## begin Data shown

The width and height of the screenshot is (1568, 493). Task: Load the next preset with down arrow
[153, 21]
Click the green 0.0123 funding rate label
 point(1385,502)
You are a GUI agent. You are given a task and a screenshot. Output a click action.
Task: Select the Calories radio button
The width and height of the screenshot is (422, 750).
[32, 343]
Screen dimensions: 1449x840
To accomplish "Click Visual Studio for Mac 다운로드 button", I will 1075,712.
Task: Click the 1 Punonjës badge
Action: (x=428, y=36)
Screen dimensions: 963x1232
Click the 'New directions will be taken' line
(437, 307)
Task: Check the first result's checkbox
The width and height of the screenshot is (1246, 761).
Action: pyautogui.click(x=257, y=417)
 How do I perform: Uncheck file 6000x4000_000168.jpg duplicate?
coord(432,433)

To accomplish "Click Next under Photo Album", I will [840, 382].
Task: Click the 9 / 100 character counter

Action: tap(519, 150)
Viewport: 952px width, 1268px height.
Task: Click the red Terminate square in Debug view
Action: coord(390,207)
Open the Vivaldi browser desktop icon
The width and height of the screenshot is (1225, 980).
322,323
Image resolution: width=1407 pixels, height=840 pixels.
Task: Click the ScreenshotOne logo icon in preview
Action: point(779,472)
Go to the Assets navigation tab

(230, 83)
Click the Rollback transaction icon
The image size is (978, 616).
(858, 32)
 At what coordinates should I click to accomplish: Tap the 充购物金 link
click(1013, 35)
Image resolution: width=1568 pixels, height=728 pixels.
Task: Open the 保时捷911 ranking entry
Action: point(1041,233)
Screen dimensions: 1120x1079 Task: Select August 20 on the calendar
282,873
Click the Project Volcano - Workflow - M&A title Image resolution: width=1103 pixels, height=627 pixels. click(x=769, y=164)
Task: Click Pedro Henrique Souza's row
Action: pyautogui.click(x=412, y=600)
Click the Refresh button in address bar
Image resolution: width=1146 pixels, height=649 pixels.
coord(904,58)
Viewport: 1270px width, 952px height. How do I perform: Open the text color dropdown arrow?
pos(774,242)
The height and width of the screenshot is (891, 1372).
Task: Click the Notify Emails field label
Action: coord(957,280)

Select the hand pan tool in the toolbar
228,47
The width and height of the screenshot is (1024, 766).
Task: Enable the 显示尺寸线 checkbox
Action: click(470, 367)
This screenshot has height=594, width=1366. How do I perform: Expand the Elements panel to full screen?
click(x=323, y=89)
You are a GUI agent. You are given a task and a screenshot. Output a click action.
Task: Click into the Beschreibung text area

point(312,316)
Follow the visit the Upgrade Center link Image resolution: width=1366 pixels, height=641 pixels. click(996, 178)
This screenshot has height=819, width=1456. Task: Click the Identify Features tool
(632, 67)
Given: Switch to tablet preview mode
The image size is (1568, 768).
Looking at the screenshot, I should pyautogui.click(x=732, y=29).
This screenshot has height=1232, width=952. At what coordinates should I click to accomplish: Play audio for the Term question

## end Data shown

— What to do —
Rewrite all of the rows above, replacing "Screen dimensions" with "Display size" everywhere it appears and changing nothing else.

— Result for this exercise —
The width and height of the screenshot is (1568, 493). Task: Load the next preset with down arrow
[153, 21]
Click the green 0.0123 funding rate label
 point(1385,502)
You are a GUI agent. You are given a task and a screenshot. Output a click action.
Task: Select the Calories radio button
The width and height of the screenshot is (422, 750).
[32, 343]
Display size: 1449x840
To accomplish "Click Visual Studio for Mac 다운로드 button", I will 1075,712.
Task: Click the 1 Punonjës badge
Action: (x=428, y=36)
Display size: 963x1232
Click the 'New directions will be taken' line
(437, 307)
Task: Check the first result's checkbox
The width and height of the screenshot is (1246, 761).
Action: pyautogui.click(x=257, y=417)
 How do I perform: Uncheck file 6000x4000_000168.jpg duplicate?
coord(432,433)

To accomplish "Click Next under Photo Album", I will [840, 382].
Task: Click the 9 / 100 character counter

Action: tap(519, 150)
Viewport: 952px width, 1268px height.
Task: Click the red Terminate square in Debug view
Action: coord(390,207)
Open the Vivaldi browser desktop icon
The width and height of the screenshot is (1225, 980).
322,323
Image resolution: width=1407 pixels, height=840 pixels.
Task: Click the ScreenshotOne logo icon in preview
Action: point(779,472)
Go to the Assets navigation tab

(230, 83)
Click the Rollback transaction icon
The image size is (978, 616).
(858, 32)
 At what coordinates should I click to accomplish: Tap the 充购物金 link
click(1013, 35)
Image resolution: width=1568 pixels, height=728 pixels.
Task: Open the 保时捷911 ranking entry
Action: point(1041,233)
Display size: 1120x1079 Task: Select August 20 on the calendar
282,873
Click the Project Volcano - Workflow - M&A title Image resolution: width=1103 pixels, height=627 pixels. click(x=769, y=164)
Task: Click Pedro Henrique Souza's row
Action: pyautogui.click(x=412, y=600)
Click the Refresh button in address bar
Image resolution: width=1146 pixels, height=649 pixels.
coord(904,58)
Viewport: 1270px width, 952px height. How do I perform: Open the text color dropdown arrow?
pos(774,242)
The height and width of the screenshot is (891, 1372).
Task: Click the Notify Emails field label
Action: coord(957,280)

Select the hand pan tool in the toolbar
228,47
The width and height of the screenshot is (1024, 766).
Task: Enable the 显示尺寸线 checkbox
Action: click(470, 367)
This screenshot has height=594, width=1366. How do I perform: Expand the Elements panel to full screen?
click(x=323, y=89)
You are a GUI agent. You are given a task and a screenshot. Output a click action.
Task: Click into the Beschreibung text area

point(312,316)
Follow the visit the Upgrade Center link Image resolution: width=1366 pixels, height=641 pixels. click(996, 178)
This screenshot has height=819, width=1456. Task: Click the Identify Features tool
(632, 67)
Given: Switch to tablet preview mode
The image size is (1568, 768).
Looking at the screenshot, I should pyautogui.click(x=732, y=29).
This screenshot has height=1232, width=952. At what coordinates should I click to accomplish: Play audio for the Term question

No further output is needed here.